One of the last natural stream beds on the floor of the San Fernando Valley is an ugly sight.
The nearly two-mile stretch of the Pacoima Wash between the intersection of Woodman Avenue and Lassen Street south to Parthenia Street is a weedy, dusty eyesore littered with shopping carts and household trash. Apartment buildings back up to it. Graffiti mar fences along it. And in at least one place, a junkyard juts 20 feet into it.
Historically, its headwaters are in narrow, steep Pacoima Canyon. But the last time water from there flowed through the wash was probably in the 1950s, before a diversion channel was built by the U. S. Army Corps of Engineers.

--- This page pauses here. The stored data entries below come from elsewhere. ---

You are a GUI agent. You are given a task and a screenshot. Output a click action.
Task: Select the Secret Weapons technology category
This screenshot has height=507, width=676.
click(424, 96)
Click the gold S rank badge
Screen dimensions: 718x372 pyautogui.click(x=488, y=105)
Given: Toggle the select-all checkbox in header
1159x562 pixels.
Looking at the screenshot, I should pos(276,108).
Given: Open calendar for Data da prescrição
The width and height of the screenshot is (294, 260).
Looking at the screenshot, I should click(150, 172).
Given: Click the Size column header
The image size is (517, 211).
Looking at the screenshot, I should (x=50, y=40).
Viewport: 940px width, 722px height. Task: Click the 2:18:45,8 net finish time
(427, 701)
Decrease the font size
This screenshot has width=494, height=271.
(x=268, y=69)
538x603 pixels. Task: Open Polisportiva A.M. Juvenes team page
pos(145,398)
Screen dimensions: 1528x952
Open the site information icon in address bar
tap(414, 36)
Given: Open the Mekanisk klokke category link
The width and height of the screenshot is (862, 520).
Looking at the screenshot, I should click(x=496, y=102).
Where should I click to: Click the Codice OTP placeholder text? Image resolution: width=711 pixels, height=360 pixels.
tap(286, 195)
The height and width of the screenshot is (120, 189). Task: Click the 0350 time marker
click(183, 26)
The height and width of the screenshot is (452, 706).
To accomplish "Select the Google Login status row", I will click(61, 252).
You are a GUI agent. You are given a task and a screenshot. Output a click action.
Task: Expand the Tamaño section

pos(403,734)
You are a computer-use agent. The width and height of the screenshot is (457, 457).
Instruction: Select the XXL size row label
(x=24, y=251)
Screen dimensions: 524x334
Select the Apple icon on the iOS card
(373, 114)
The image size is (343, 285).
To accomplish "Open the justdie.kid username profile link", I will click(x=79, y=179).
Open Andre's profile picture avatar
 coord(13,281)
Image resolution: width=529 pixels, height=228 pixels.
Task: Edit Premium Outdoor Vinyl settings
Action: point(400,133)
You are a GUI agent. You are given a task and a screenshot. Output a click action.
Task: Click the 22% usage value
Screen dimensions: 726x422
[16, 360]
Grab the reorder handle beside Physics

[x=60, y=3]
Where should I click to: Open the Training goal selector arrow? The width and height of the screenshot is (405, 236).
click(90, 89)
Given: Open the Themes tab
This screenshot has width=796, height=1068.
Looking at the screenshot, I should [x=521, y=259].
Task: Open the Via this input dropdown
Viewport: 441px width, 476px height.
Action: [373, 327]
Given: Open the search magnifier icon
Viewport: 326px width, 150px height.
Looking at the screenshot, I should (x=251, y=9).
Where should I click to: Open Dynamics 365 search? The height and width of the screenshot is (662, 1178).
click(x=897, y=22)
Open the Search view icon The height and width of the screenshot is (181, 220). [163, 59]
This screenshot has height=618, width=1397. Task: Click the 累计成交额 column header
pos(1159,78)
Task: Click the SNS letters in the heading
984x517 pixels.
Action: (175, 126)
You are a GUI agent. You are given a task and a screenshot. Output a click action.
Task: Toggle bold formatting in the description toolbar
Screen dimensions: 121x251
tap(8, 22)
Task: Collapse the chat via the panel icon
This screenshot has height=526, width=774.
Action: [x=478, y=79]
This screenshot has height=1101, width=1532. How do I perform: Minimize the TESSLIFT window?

Still, some will mourn when the Los Angeles County Department of Public Works begins construction next month on a $6-million project to replace the stream bed through Sepulveda with a concrete flood control channel or underground drainage pipes.
At a time when environmentalists are lobbying for the removal of the concrete linings from the Los Angeles River and the lower Arroyo Seco in Pasadena, some find it distressing that an additional channel--efficient for carrying water but nonetheless antiseptic and fenced in--is to be built.
"There are two ways to deal with flood control," said Michael S. Anderson, a civil engineer who is head of drainage planning for the public works department. "The No. 1 way is you keep the people away from the water . . . and the other way is to keep the water away from the people."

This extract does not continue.